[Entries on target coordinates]
--- Begin ---

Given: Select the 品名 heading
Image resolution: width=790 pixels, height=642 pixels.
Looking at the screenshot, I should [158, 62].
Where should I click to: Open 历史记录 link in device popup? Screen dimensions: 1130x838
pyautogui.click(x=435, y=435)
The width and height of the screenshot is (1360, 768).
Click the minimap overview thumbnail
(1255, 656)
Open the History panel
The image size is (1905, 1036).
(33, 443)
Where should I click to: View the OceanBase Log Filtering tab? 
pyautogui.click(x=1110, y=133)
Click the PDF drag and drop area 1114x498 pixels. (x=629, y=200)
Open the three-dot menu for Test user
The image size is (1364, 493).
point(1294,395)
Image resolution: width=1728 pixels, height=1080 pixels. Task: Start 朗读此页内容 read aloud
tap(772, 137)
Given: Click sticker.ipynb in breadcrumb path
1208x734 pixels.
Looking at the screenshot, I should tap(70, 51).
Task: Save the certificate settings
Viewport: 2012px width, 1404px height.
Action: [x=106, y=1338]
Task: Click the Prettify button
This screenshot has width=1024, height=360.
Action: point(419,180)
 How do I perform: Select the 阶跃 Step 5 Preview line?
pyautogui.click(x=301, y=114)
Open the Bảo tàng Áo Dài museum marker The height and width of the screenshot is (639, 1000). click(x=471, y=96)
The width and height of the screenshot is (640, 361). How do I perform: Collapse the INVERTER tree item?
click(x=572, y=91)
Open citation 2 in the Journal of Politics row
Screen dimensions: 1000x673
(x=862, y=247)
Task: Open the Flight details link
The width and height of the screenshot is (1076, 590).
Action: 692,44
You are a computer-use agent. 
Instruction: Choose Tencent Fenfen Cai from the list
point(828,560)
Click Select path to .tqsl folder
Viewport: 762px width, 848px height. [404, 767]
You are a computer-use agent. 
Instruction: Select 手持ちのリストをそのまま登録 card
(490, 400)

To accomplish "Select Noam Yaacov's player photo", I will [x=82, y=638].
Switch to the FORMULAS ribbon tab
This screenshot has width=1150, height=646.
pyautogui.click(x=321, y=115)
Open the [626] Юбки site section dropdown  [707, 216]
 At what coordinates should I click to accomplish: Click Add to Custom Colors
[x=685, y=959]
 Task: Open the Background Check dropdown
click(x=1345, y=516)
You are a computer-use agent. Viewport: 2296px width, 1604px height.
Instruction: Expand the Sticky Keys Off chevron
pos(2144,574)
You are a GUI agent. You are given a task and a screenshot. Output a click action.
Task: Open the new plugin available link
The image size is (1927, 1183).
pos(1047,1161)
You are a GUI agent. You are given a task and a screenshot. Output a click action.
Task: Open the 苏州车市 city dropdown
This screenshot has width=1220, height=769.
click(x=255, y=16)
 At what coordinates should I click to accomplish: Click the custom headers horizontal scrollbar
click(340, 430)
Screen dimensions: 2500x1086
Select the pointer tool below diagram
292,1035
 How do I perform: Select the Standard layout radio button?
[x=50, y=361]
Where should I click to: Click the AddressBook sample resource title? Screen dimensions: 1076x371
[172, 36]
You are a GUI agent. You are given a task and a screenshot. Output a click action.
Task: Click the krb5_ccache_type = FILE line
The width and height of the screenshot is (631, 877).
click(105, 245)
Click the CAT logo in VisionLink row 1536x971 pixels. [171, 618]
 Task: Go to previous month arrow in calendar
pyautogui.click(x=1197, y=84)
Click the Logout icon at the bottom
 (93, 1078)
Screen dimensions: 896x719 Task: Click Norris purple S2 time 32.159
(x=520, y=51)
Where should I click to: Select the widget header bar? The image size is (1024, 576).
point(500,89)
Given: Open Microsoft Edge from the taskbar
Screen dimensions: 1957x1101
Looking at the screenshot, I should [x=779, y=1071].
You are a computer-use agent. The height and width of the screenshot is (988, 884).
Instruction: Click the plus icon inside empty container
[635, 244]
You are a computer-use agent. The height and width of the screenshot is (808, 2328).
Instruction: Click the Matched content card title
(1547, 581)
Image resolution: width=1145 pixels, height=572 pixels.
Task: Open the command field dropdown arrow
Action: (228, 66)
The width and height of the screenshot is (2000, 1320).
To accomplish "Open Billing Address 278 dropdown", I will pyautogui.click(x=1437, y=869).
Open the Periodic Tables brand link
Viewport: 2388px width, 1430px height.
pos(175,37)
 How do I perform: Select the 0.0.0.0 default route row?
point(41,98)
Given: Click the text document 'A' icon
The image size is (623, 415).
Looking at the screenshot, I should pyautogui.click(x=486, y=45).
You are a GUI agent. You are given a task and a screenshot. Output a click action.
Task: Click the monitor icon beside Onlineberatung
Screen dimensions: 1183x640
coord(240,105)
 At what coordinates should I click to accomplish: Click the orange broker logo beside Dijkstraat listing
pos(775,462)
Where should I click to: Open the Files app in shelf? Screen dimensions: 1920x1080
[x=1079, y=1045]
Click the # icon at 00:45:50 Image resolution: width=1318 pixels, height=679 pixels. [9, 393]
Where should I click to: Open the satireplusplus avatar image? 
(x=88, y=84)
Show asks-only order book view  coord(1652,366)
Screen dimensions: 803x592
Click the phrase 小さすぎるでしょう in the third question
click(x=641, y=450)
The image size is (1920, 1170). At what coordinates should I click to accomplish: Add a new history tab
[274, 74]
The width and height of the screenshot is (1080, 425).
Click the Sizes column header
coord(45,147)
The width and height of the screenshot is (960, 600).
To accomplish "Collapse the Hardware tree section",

--- End ---

- [EXERCISE AIM]:
Return the stretch of the records from the line containing "Switch to the FORMULAS ribbon tab" through the line containing "pos(2144,574)", copying each line verbatim.

- [EXPECTED ANSWER]:
Switch to the FORMULAS ribbon tab
This screenshot has width=1150, height=646.
pyautogui.click(x=321, y=115)
Open the [626] Юбки site section dropdown  [707, 216]
 At what coordinates should I click to accomplish: Click Add to Custom Colors
[x=685, y=959]
 Task: Open the Background Check dropdown
click(x=1345, y=516)
You are a computer-use agent. Viewport: 2296px width, 1604px height.
Instruction: Expand the Sticky Keys Off chevron
pos(2144,574)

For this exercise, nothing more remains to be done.